Abstract Aim This cross-sectional study investigated the salivary proteomic profile associated with generalized gingivitis in pregnant women with obesity. Methodology Pregnant women in the third trimester (≥27 weeks of gestation) were divided into two groups based on bleeding on probing (BOP): G1 (BOP>50%; n=9) and G2 (BOP 0–30%; n=9). Collected unstimulated saliva samples were individually analyzed using nano liquid chromatography electron spray ionization tandem mass spectrometry. Identified proteins were classified according to gene ontology for biological processes, molecular functions, immune system involvement, and cellular components. Differential protein expression was determined using thresholds of p<0.05 for downregulation and 1-p>0.95 for up-regulation proteins. Results Of the 183 identified proteins, 100 were shared between groups, totaling 57 up-regulated and 27 downregulated proteins in G1. Key biological processes included antimicrobial humoral response and hydrogen peroxide catabolism, with proteins linked to immune function and endopeptidase regulation.
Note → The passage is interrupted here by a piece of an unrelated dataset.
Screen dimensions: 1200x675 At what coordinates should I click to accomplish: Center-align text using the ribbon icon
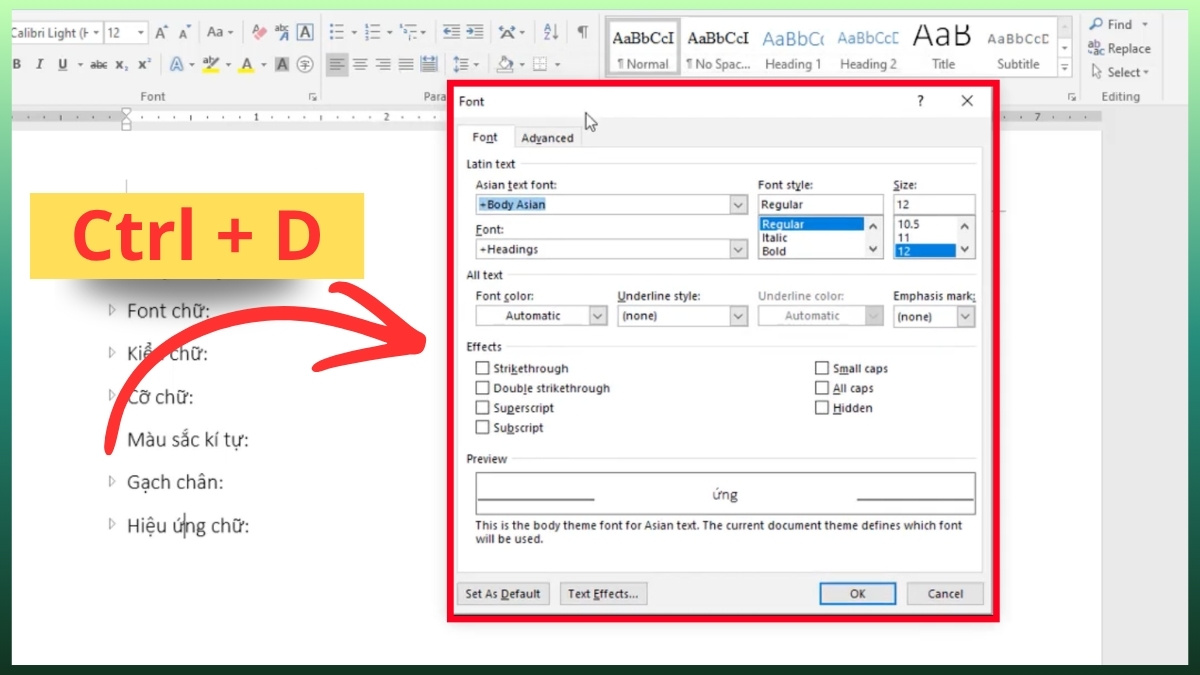[x=360, y=64]
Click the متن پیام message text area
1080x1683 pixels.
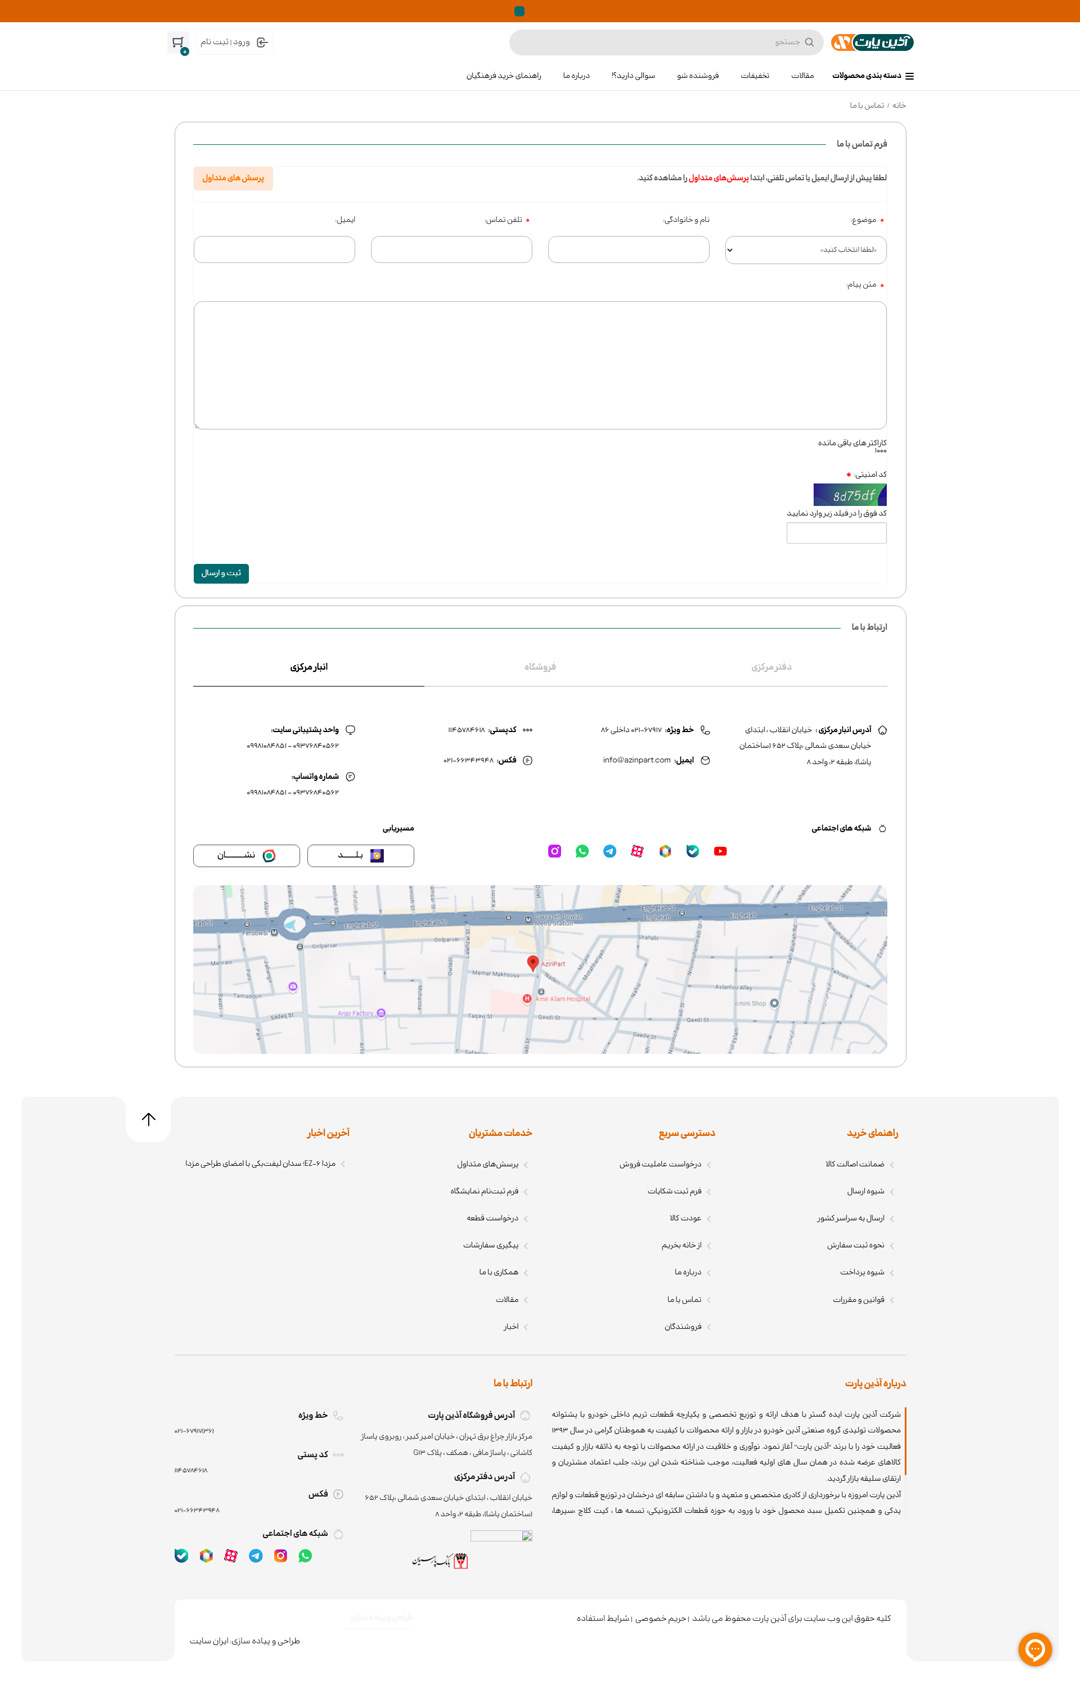pos(540,365)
Functional analysis showed that Lactotransferrin (5-fold increase in G1), Haptoglobin (4-fold), and Immunoglobulin J chain (3-fold) were up-regulated, whereas Statherin (5-fold) and Protein S100-A8 (4-fold) were downregulated in G1. Conclusions Pregnant women with obesity and generalized gingivitis exhibited a distinct salivary proteomic profile characterized by the up-regulation of immune-related proteins and downregulation of tissue-protective proteins. These findings suggest potential salivary biomarkers for detection and targeted management of periodontal inflammation in this high-risk population.